= Pixel coordinate grounding data =
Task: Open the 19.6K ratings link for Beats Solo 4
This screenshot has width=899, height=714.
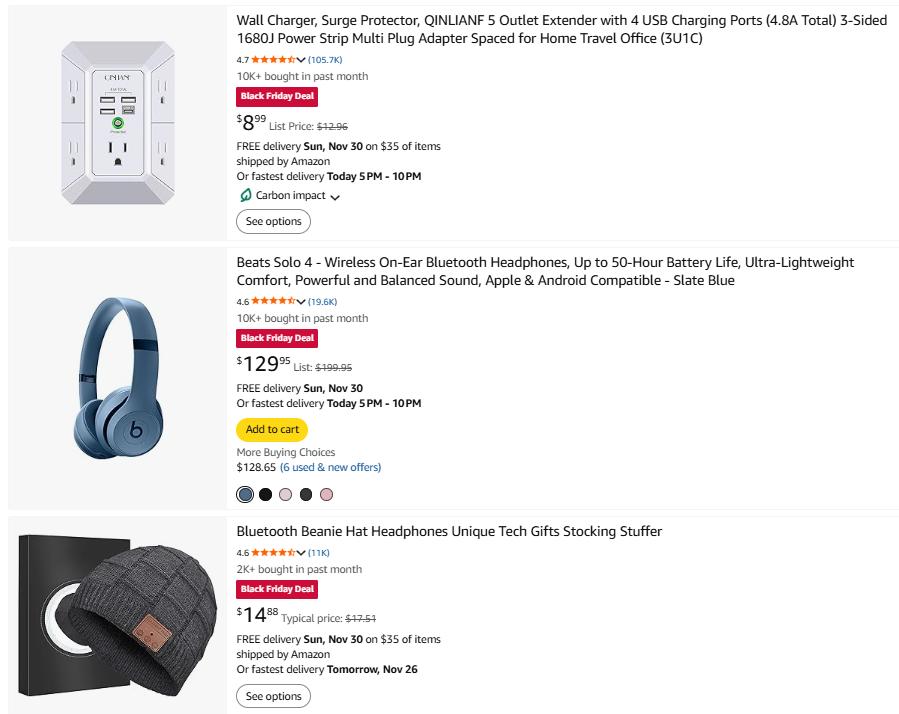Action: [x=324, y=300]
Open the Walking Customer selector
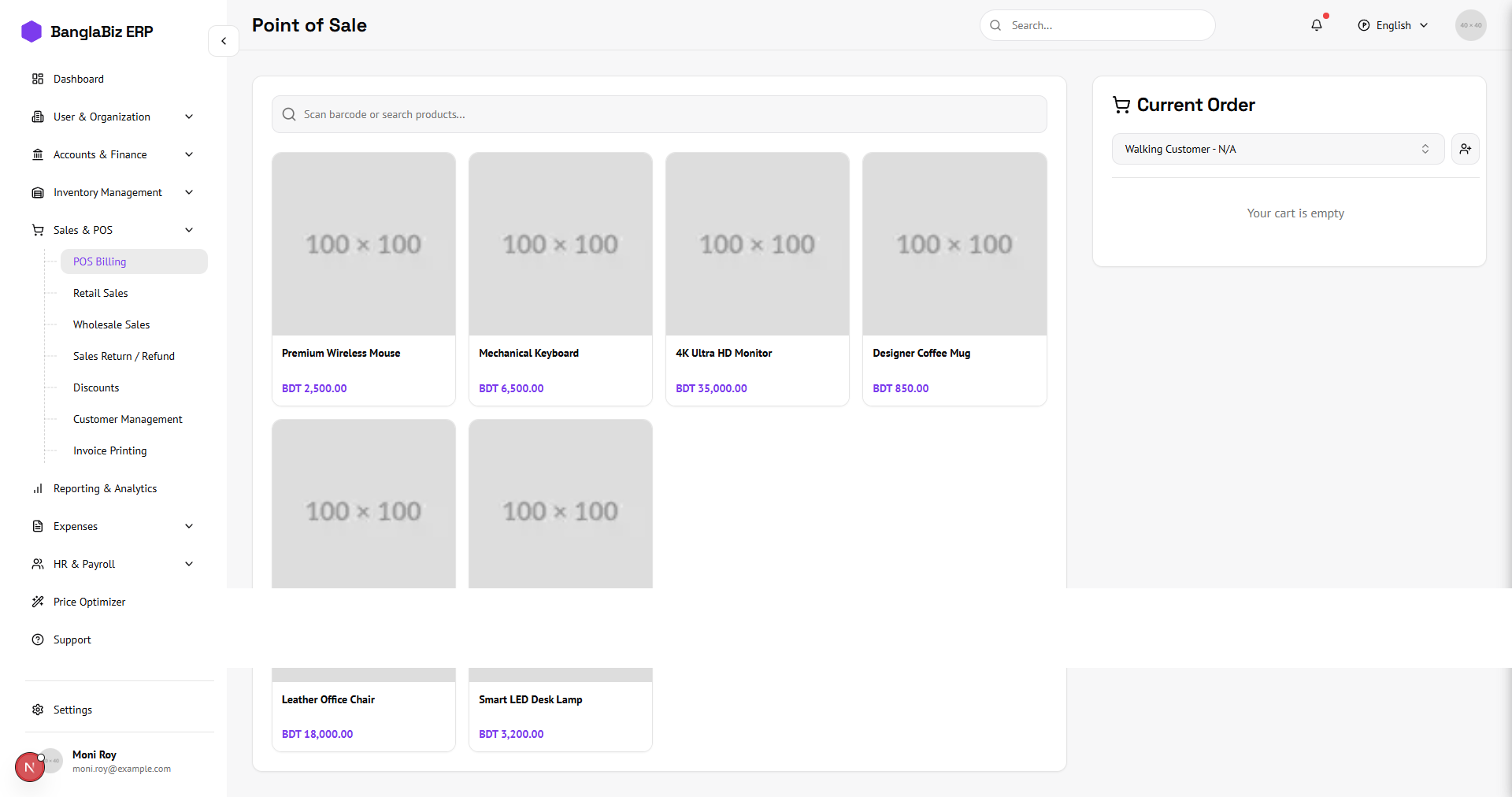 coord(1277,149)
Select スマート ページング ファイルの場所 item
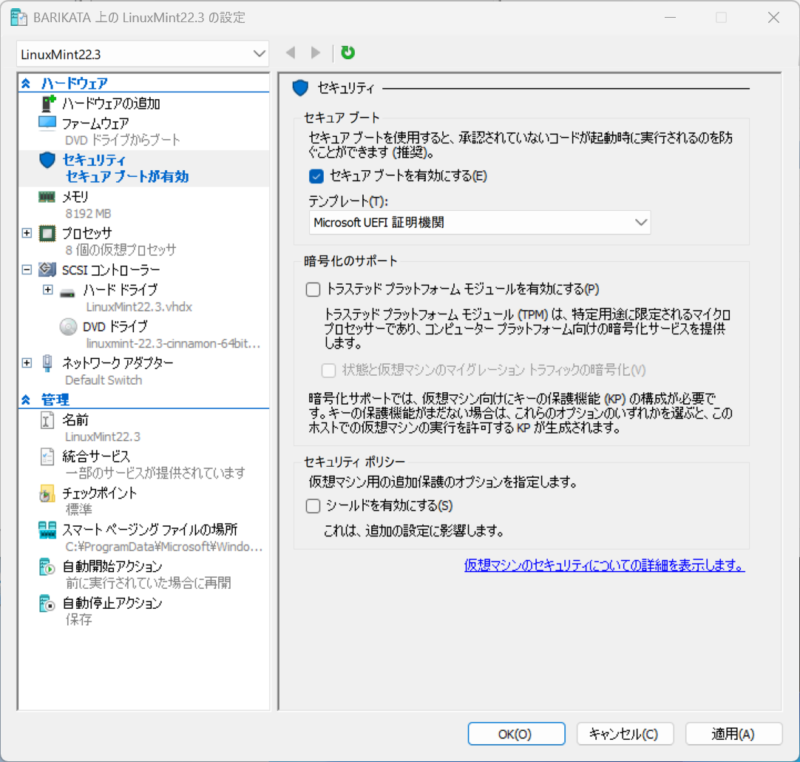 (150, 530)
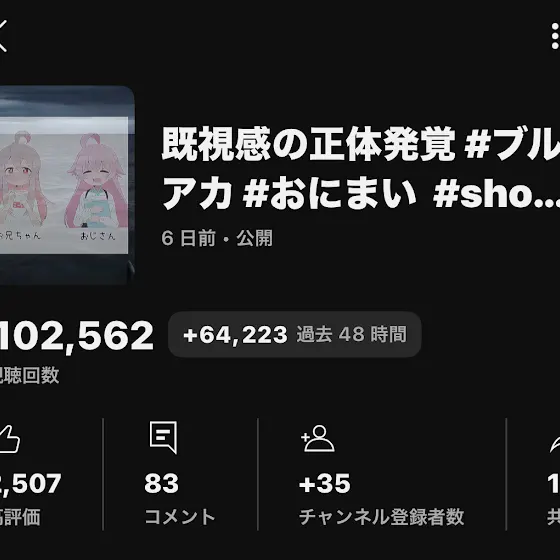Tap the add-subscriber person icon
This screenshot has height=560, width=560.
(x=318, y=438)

= Description of the task =
Copy each entry exactly, with no pictures.

= Answer space =
Task: Open the 19.6K ratings link for Beats Solo 4
This screenshot has width=899, height=714.
Action: [x=324, y=300]
Open the Walking Customer selector
 coord(1277,149)
Select スマート ページング ファイルの場所 item
 (150, 530)
Tap the add-subscriber person icon
This screenshot has height=560, width=560.
(x=318, y=438)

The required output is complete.